Joshua Gill on January 11, 2019
- U.S. Immigration services approved visa requests for thousands of child brides and fiancees from 2007 to 2017.
- The approvals were legal, as applicants take advantage of the fact that the Immigration and Nationality Act does not limit the age of spouses and the fact that many states allow for minors to be married under certain circumstances.
- The Senate Homeland Security Committee recognizes the issue as a legal loophole by which the U.S. has been enabling forced child marriages.
The U.S. approved more than 5,000 requests by men to bring child or adolescent brides into the country over the past decade, enabling forced child marriages.
U.S. immigration authorities approved 5,556 requests from older men to bring child or adolescent wives to the U.S., and approved 2,926 requests from young girls to bring their older husbands to the U.S. between the budget years of 2007 and 2017. The data also revealed 4,749 minor spouses or fiancees had received U.S. green cards in that time period.
The highest percentage of requests came from Middle Eastern nationals, with the majority of requests coming from Mexico, followed by Pakistan, Jordan, the Dominican Republic and Yemen.
The requests and their approvals were apparently legal, according to government data obtained by The Associate Press, due to the fact that the Immigration and Nationality Act does not limit the age of spouses. U.S. Citizenship and Immigration Services also approves or denies requests based on whether the marriage is legal in the home country and the state of the applicant.
Republican Wisconsin Sen. Ron Johnson, chairman of the Senate Homeland Security Committee, said the approvals highlight a legal loophole in which, contrary to U.S. policy on child marriage, U.S. immigration services enable the marriages of girls as young as 15 to men as old as 49.
“It indicates a problem. It indicates a loophole that we need to close,” Johnson told the AP.
In the cases where adolescent girls applied for their older husbands to come over, immigration officials fear they are being forced to do so and used to gain citizenship for the men who married them.
Such was the case with Naila Amin, a dual citizen of Pakistan and the U.S., whose parents arranged for her engagement to a Pakistani man in his 20s when she was just 8 years old.
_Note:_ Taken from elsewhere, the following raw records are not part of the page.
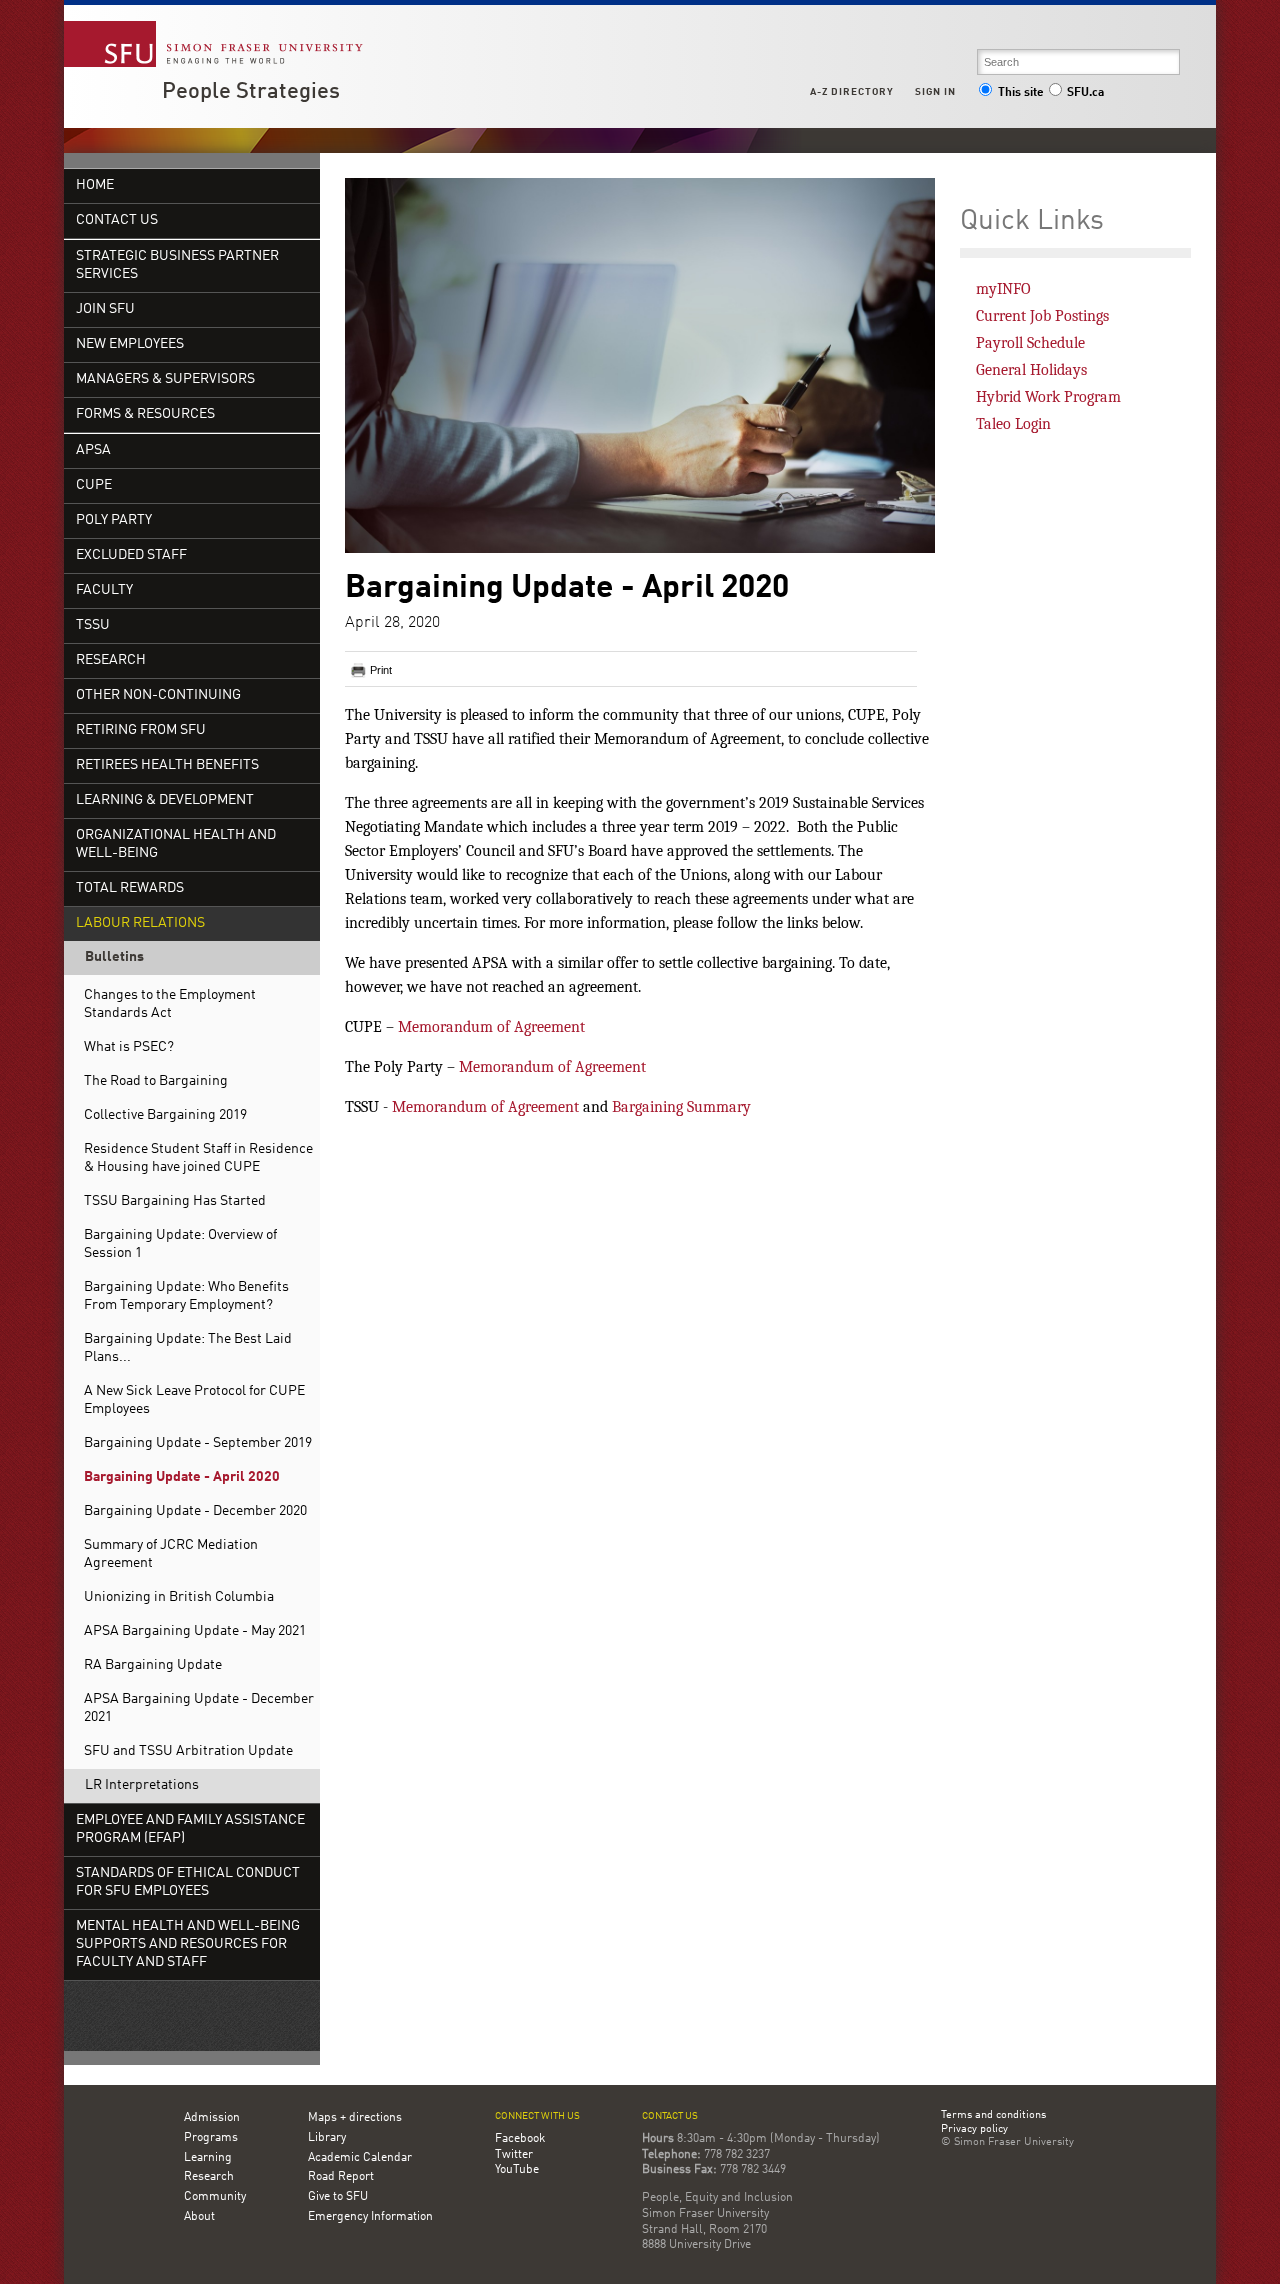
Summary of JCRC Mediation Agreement (171, 1554)
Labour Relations (140, 923)
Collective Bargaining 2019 (165, 1115)
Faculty (104, 590)
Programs (211, 2138)
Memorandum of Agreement (491, 1027)
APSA (93, 450)
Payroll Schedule (1030, 343)
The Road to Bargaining (156, 1081)
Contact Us (117, 220)
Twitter (514, 2155)
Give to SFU (338, 2197)
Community (215, 2197)
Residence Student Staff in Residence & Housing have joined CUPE (198, 1158)
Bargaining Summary (681, 1107)
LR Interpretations (142, 1785)
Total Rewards (130, 888)
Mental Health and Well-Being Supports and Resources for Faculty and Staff (188, 1944)
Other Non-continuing (158, 695)
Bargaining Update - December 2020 (195, 1511)
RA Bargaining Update (153, 1665)
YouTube (517, 2170)
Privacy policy (974, 2130)
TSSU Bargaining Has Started (175, 1201)
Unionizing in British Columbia (179, 1597)
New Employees (130, 344)
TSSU (93, 625)
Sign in (935, 92)
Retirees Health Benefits (167, 765)
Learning (208, 2158)
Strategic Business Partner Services (177, 265)
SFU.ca (1085, 93)
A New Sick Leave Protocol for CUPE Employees (194, 1400)
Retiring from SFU (141, 730)
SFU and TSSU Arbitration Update (188, 1751)
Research (111, 660)
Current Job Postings (1042, 316)
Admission (212, 2118)
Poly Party (114, 520)
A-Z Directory (852, 92)
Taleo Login (1013, 424)
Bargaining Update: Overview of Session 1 (180, 1244)
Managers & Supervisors (165, 379)
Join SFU (105, 309)
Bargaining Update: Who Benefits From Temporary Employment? (186, 1296)
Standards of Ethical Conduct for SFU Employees (188, 1882)
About (199, 2217)
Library (327, 2138)
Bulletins (114, 957)
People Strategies (251, 92)
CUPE (94, 485)
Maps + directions (355, 2118)
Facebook (520, 2139)
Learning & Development (165, 800)
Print (381, 670)
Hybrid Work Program (1048, 397)
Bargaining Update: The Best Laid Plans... (188, 1348)
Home (95, 185)
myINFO (1003, 289)
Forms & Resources (145, 414)
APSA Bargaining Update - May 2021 (195, 1631)
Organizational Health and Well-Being (176, 844)
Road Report (341, 2177)
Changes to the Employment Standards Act (170, 1004)
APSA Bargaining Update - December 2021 (199, 1708)
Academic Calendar (360, 2158)
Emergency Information (370, 2217)
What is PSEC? (129, 1047)
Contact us (670, 2116)
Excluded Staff (131, 555)
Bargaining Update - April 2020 (182, 1477)
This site (1021, 93)
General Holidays (1031, 370)
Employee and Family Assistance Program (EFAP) (190, 1829)
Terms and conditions (993, 2116)
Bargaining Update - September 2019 (198, 1443)
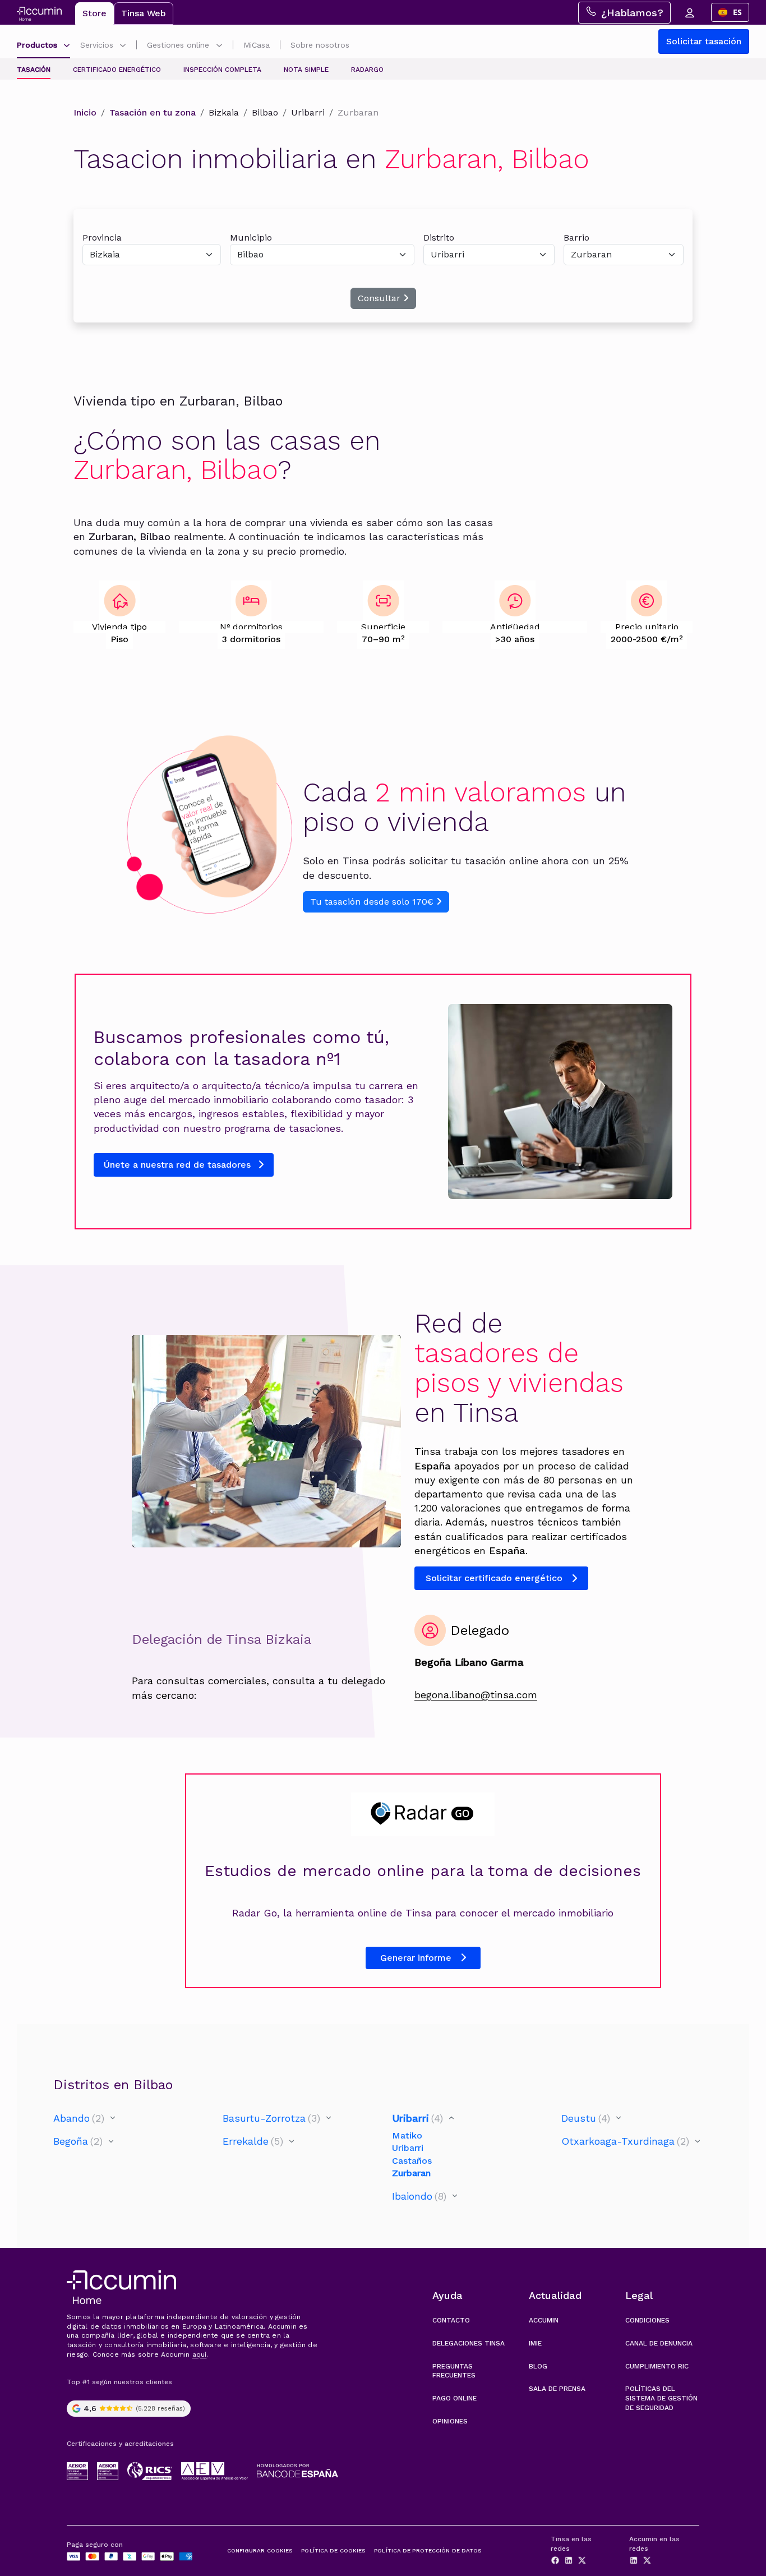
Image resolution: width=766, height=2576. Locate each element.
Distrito (438, 237)
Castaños (412, 2160)
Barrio (576, 237)
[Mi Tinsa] (689, 12)
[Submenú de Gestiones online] (219, 46)
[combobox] (730, 12)
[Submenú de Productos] (66, 46)
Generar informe (415, 1957)
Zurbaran (411, 2173)
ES (737, 12)
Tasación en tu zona (152, 112)
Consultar (380, 298)
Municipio (251, 237)
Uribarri (407, 2147)
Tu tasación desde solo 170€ (373, 901)
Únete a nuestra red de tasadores (178, 1164)
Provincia (102, 237)
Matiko (407, 2135)
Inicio (84, 112)
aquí (199, 2354)
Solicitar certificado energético (494, 1578)
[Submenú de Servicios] (122, 46)
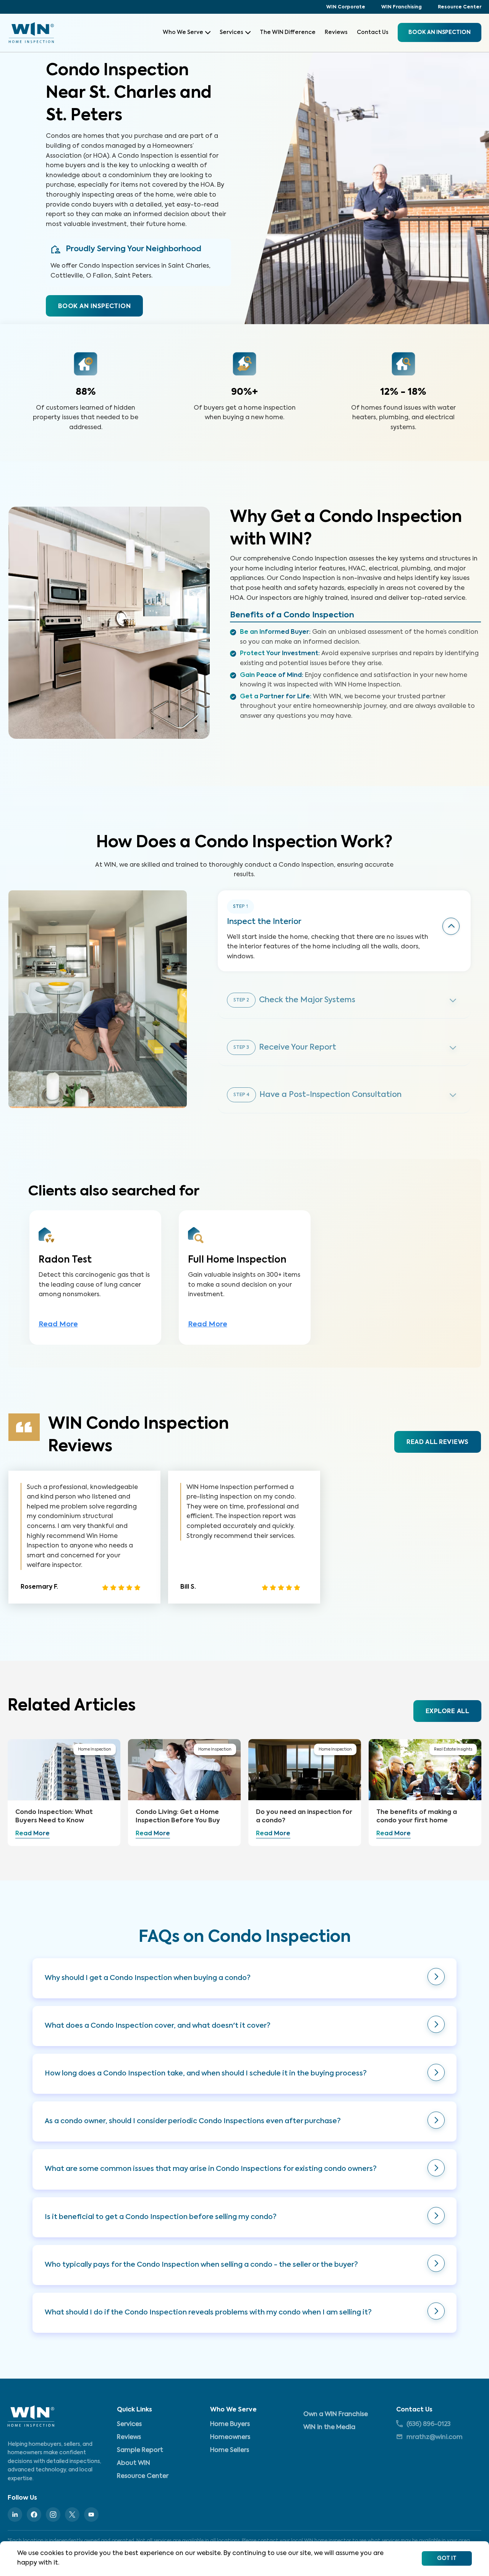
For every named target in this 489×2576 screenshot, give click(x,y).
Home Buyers (230, 2424)
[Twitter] (72, 2514)
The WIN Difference (288, 32)
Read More (58, 1324)
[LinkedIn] (15, 2514)
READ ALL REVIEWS (437, 1442)
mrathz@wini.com (434, 2437)
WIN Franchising (401, 7)
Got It (447, 2558)
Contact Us (373, 32)
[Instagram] (53, 2514)
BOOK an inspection (439, 32)
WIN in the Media (329, 2427)
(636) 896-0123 (428, 2424)
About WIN (133, 2463)
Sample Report (140, 2450)
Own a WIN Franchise (335, 2414)
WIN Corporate (345, 7)
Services (231, 32)
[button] (244, 1978)
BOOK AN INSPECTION (94, 307)
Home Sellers (229, 2450)
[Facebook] (34, 2514)
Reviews (336, 32)
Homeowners (230, 2437)
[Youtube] (91, 2514)
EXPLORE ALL (447, 1712)
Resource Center (459, 7)
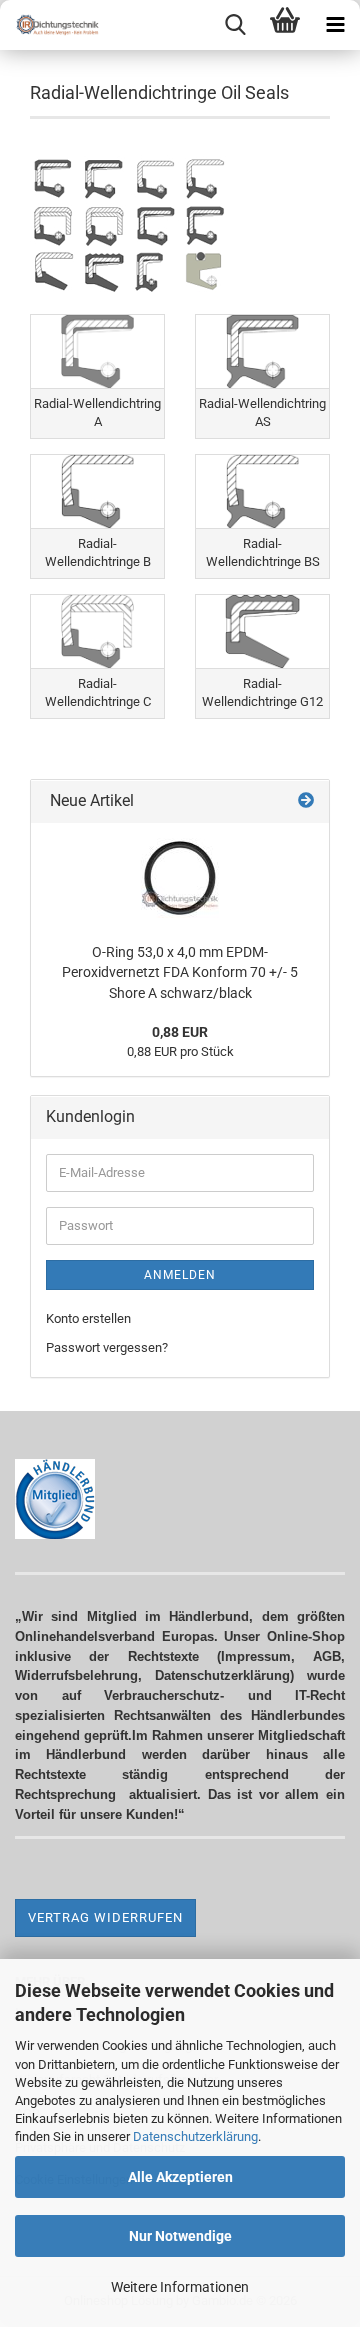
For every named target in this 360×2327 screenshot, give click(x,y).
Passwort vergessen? (107, 1347)
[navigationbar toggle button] (335, 25)
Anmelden (180, 1275)
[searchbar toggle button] (235, 25)
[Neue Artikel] (306, 801)
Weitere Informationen (180, 2287)
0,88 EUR (180, 1032)
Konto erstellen (88, 1318)
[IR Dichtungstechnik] (50, 25)
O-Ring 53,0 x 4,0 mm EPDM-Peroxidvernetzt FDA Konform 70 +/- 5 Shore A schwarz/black (180, 972)
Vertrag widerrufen (105, 1917)
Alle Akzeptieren (180, 2177)
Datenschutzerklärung (195, 2136)
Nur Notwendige (180, 2236)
Her parents reportedly flew her to Pakistan when she was 13 to be married to the man, then flew her back to the U.S. and forced her to apply for her husband to come to the U.S.
Amin, who endured beatings and sexual assault from the man, said she was “a lottery ticket” for the man’s citizenship.
“People die to come to America. I was a passport to him. They all wanted him here, and that was the way to do it,” Amin told AP.
Amin ran away from her family, and the petition for the man who she was forced to marry fell through. She since reconciled with her family, but she spent years in and out of foster care before she could rebuild her life. Amin said she has a hard time understanding how her situation did not alarm immigration officials.
“I was a child. I want to know: Why weren’t any red flags raised? Whoever was processing this application, they don’t look at it? They don’t think?” Amin said.
Johnson and then-Democratic Missouri Sen. Claire McCaskill requested data on child marriage in several states in 2017, in lieu of national data on the issue. Fraidy Reiss, head of anti-child-marriage group Unchained at Last, gathered data for her home state of New Jersey in response to their request. She found approximately 4,000 minors were legally married in New Jersey from 1995 to 2012, 178 of whom were younger than 15.
“This is a problem both domestically and in terms of immigration,” Reiss said.
While several states allow for minors to be married with parental consent, Reiss said the children in those marriages are often coerced and then subjected to physical and sexual abuse by their spouses.
“They are subjected to a lifetime of domestic servitude and rape. And the government is not only complicit; they’re stamping this and saying: Go ahead,” Reiss added.
Members of the Senate Homeland Security Committee echoed Reiss’s appraisal of the situation.
“Our immigration system may unintentionally shield the abuse of women and children,” the senators wrote in a letter.
USCIS head L. Francis Cissna said in a letter to the committee their agency has begun discussing solutions to the issue after reviewing the data. In the meantime, USCIS developed a system that flags applicants for minors and requires officials to verify their birth date.